WHAT YOU HAVE TO DO ::
From the line containing "Task: Minimize the BeeDoctor window" down to the last line of the entries, print each line exactly and leave the pictures out.

(Screenshot grounding data)
★ ★ ★ ★

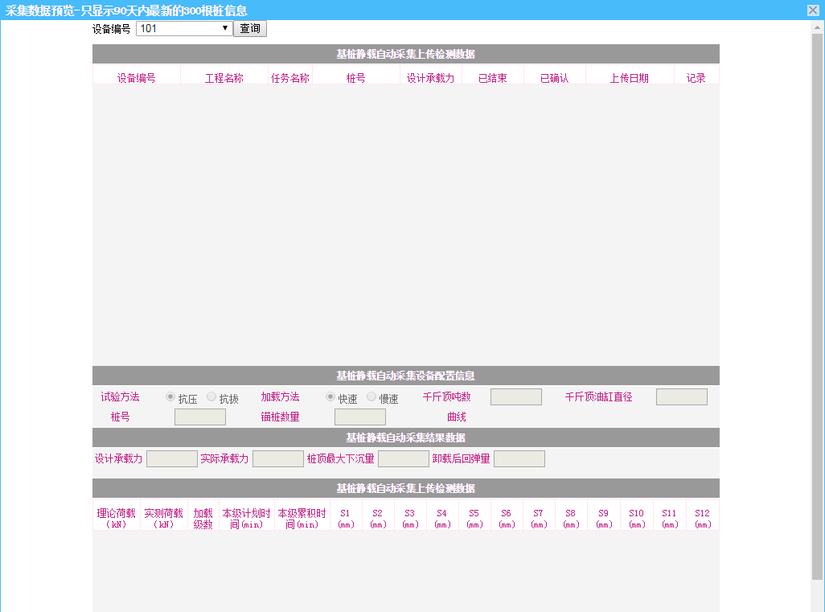Click the 设计承载力 result input box
The image size is (825, 612).
(x=171, y=458)
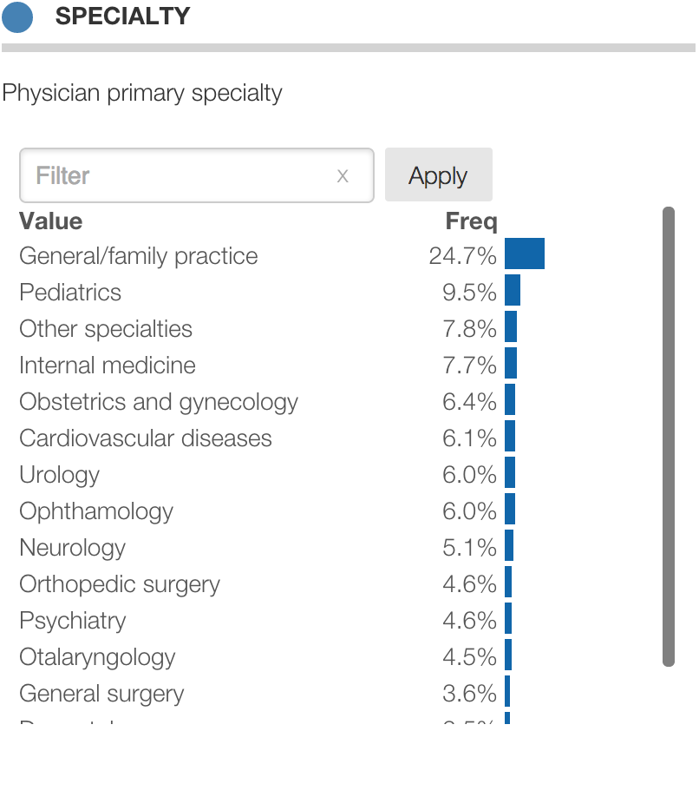This screenshot has width=699, height=797.
Task: Click the vertical scrollbar of value list
Action: (668, 436)
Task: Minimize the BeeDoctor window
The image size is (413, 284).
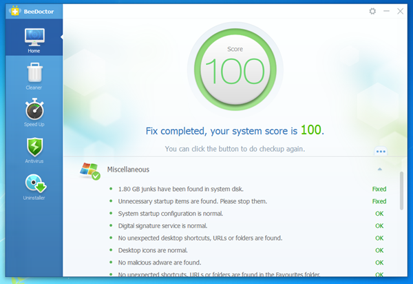Action: [x=386, y=11]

★ ★ ★ ★

TASK ANSWER ::
Task: Minimize the BeeDoctor window
The image size is (413, 284).
Action: [x=386, y=11]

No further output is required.